Und Unternehmen, die Newsletter versenden, zu welchen man sich via Webseite anmelden kann?
Auch diese fallen unter die genannten EU-Regeln, in jedem Fall unter die ePrivacy-Verordnung und entsprechend unter die Datenschutz-Grundverordnung, wenn es um das Anbieten von Produkten und Dienstleistungen in der EU geht oder ein Tracking der Empfänger erfolgt. Das bedeutet: Unternehmen müssen die neuen Informations- und Dokumentationspflichten der Grundverordnung einhalten, können sonst aber grundsätzlich weitermachen wie bisher. Wichtig ist, dass eine Abmeldung jederzeit möglich ist und alles offengelegt wird, was gemacht wird, beispielsweise wenn ein Profil erstellt wird, wer wann die Mail öffnet. Ein Double-Opt-In braucht es rechtlich streng genommen nicht – ich empfehle es aber. Viele Mail-Provider verlangen das sowieso, und es erleichtert den Beweis, dass jemand eingewilligt hat.

Brauchen die Unternehmen einen Datenschutzbeauftragten?
Einen formellen Datenschutzbeauftragten, wie ihn die Datenschutz-Grundverordnung definiert, brauchen die wenigsten Unternehmen in der Schweiz.
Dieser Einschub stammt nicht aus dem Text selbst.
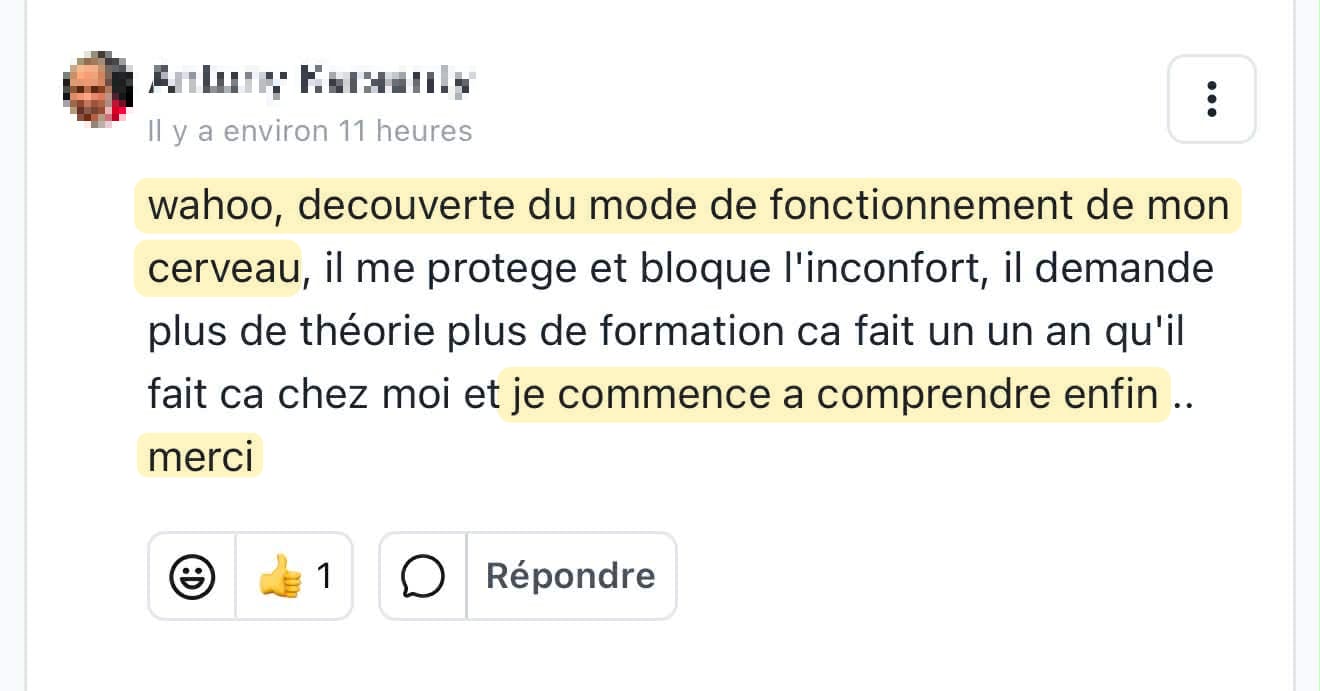The image size is (1320, 691).
Task: Open the three-dot comment options menu
Action: tap(1211, 99)
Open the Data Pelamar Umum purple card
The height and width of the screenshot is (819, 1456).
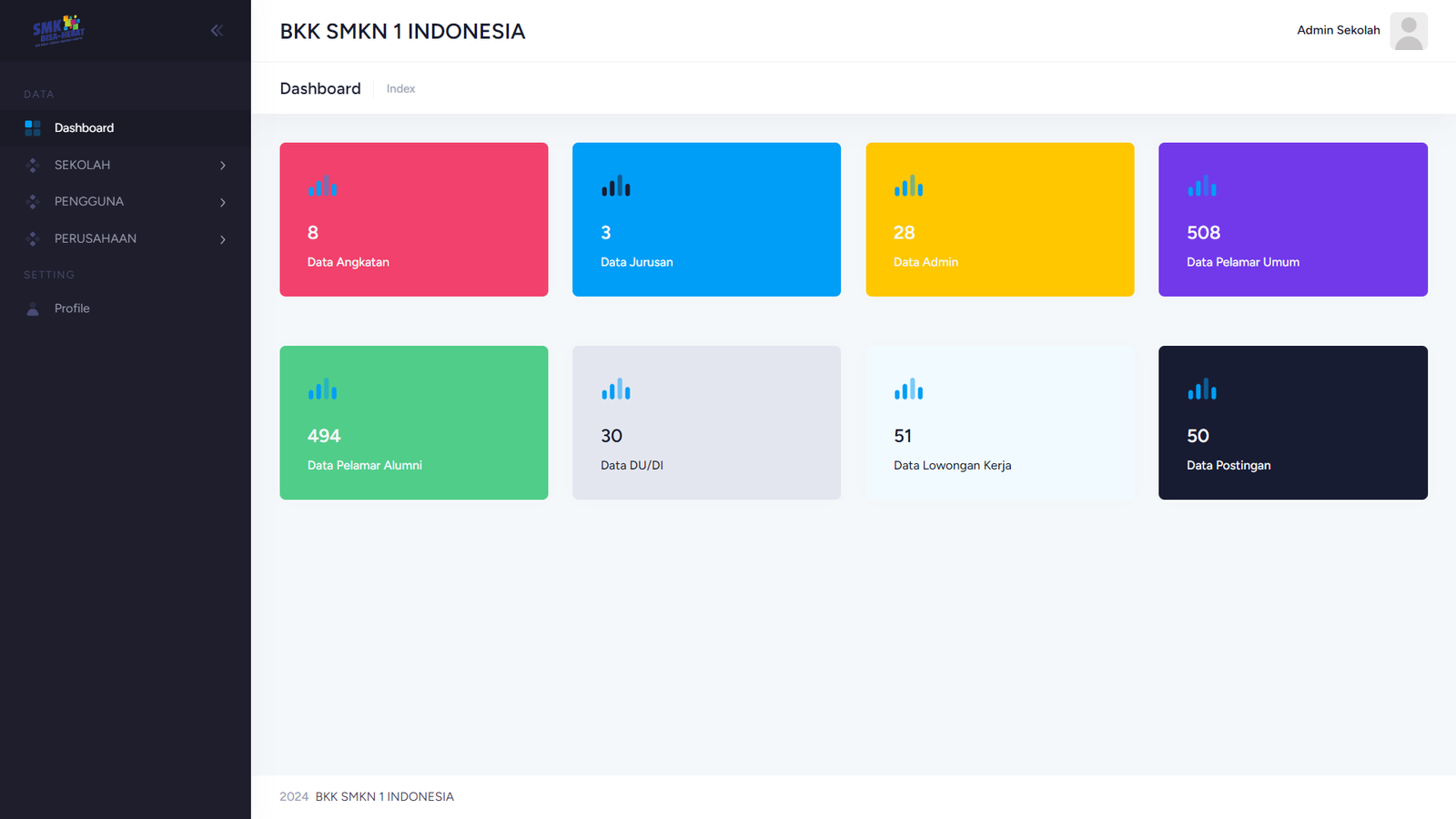[x=1292, y=219]
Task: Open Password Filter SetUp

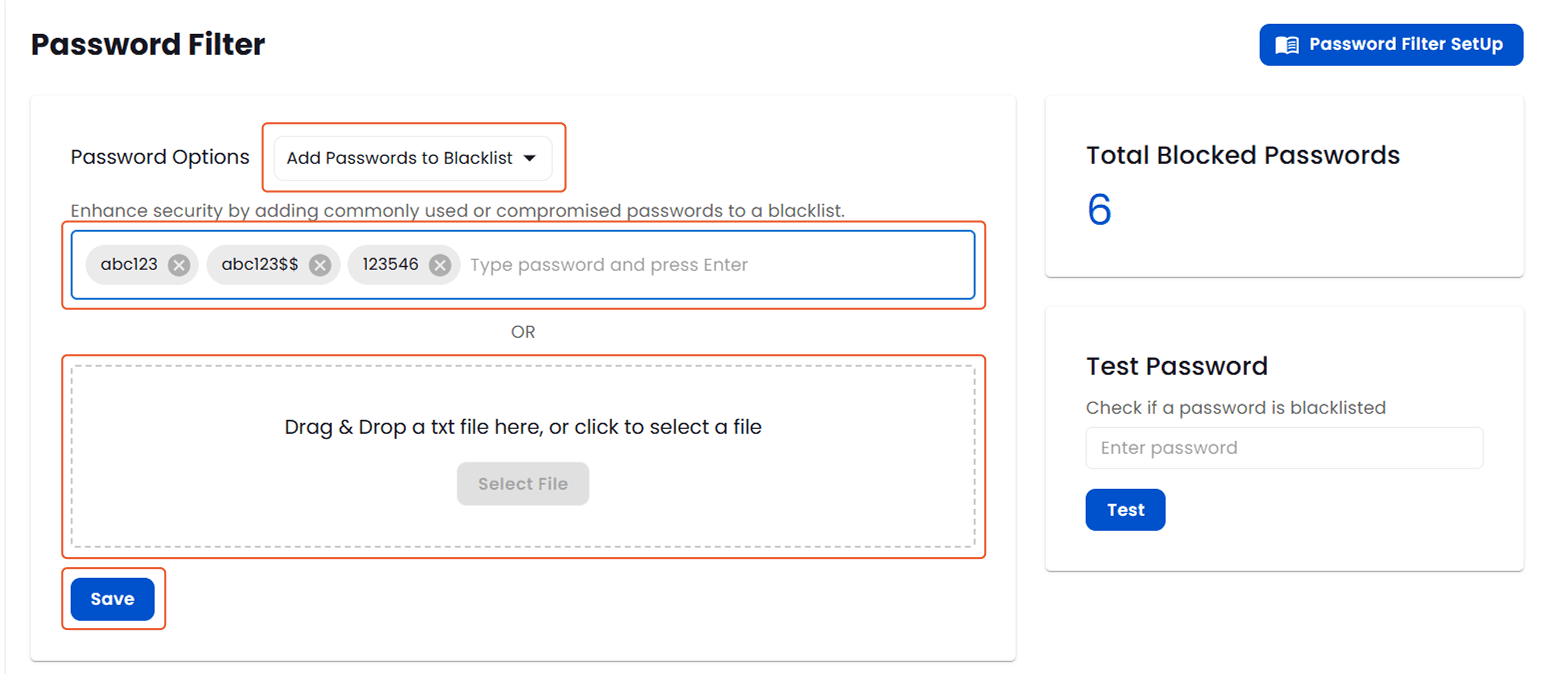Action: (x=1390, y=44)
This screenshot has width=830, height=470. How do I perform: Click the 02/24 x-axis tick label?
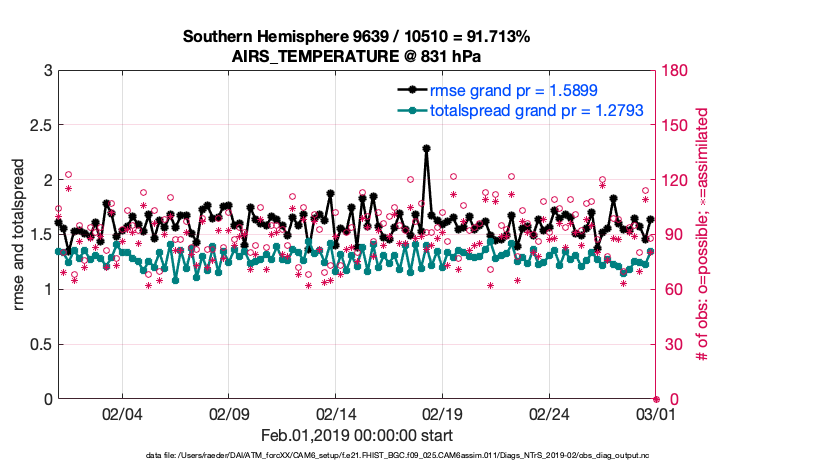pos(549,413)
Aber ich rate jedem Unternehmen, jemanden zu bestimmen, der Anlaufstelle in Sachen Datenschutz ist. Das muss kein Spezialist sein. Datenschutz ist nicht so eine schwierige Sache. Wer Freude am Thema hat, wird sich schnell reinfinden. Ich habe einige Formulare entwickelt, die derzeit getestet werden und demnächst kostenlos zur Verfügung stehen. Damit können Firmen ihre Datenschutz-Compliance in weiten Bereichen auch ohne Spezialisten beurteilen. Ich bin überzeugt, dass es mit etwas Einsatz funktionieren wird. Und dort, wo die Firmen nicht weiterkommen, gibt es inzwischen ja etliche Berater, die sich die Hände reiben ob dem neuen Geschäft, das ihnen die Gesetzesanpassungen beschert. Ob der Datenschutz damit wirklich besser wird, werden wir sehen.

Autor: Patrick Blaser 


Bundesgesetz über den Datenschutz
Aktuell berät die staatspolitische Kommission des Nationalrates eine Revision des Datenschutzgesetzes (DSG), welche in einer breiten Vernehmlassung zweimal überarbeitet und an die Notwendigkeiten der DSGVO angepasst worden ist. Zurzeit herrscht die politische Idee vor, das DSG in zwei Schritten anzupassen: So soll die aufgrund der Schengen-Verträge aus Sicht der Kommission dringlich notwendige Anpassung vorab und die Totalrevision des DSG erst danach angegangen werden. Das Parlament nimmt zurzeit also Tempo aus der eigentlich dringenden Gesetzesrevision.